*** Opening STUDY MATERIAL ***

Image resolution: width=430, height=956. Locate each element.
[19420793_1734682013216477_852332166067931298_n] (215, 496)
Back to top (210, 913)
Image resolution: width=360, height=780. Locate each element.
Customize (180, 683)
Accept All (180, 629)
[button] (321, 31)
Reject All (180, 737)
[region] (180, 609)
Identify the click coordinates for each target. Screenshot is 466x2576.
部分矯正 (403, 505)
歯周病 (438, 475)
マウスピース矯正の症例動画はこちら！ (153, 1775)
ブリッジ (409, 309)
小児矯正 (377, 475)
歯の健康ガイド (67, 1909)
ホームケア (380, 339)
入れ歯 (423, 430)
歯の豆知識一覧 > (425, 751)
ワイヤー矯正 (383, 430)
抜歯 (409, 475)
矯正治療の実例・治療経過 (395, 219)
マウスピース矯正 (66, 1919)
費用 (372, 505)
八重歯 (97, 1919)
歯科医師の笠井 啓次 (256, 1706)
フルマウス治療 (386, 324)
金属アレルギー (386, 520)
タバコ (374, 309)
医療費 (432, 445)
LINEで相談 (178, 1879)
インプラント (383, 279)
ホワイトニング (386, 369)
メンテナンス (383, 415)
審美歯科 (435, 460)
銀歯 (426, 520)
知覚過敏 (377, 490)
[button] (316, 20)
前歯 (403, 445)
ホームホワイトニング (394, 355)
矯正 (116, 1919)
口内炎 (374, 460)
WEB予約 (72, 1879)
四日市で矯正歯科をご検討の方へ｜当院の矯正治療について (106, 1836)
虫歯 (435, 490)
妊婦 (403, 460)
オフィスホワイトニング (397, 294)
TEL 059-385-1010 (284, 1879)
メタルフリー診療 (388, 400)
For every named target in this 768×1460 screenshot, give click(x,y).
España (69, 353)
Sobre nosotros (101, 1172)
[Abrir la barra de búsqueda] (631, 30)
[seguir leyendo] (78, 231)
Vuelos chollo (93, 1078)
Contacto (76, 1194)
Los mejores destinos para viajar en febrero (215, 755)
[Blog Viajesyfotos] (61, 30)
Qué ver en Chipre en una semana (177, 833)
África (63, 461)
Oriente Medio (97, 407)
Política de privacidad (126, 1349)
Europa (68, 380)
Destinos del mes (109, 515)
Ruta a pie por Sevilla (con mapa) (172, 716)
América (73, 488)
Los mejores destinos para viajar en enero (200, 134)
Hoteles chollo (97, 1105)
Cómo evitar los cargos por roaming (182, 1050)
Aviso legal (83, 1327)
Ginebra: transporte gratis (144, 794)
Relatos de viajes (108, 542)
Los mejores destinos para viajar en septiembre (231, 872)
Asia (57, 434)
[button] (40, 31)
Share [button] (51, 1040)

*** Closing STUDY MATERIAL ***

_PROBLEM DESCRIPTION_
Each line in the entries above, starting at the line with "歯の豆知識一覧 > (425, 751)" and ending at the line with "知覚過敏 (377, 490)", is to be printed exactly, and only those lines.

_YOUR RESPONSE_
歯の豆知識一覧 > (425, 751)
ワイヤー矯正 (383, 430)
抜歯 (409, 475)
矯正治療の実例・治療経過 (395, 219)
マウスピース矯正 (66, 1919)
費用 (372, 505)
八重歯 (97, 1919)
歯科医師の笠井 啓次 (256, 1706)
フルマウス治療 (386, 324)
金属アレルギー (386, 520)
タバコ (374, 309)
医療費 (432, 445)
LINEで相談 (178, 1879)
インプラント (383, 279)
ホワイトニング (386, 369)
メンテナンス (383, 415)
審美歯科 (435, 460)
銀歯 (426, 520)
知覚過敏 (377, 490)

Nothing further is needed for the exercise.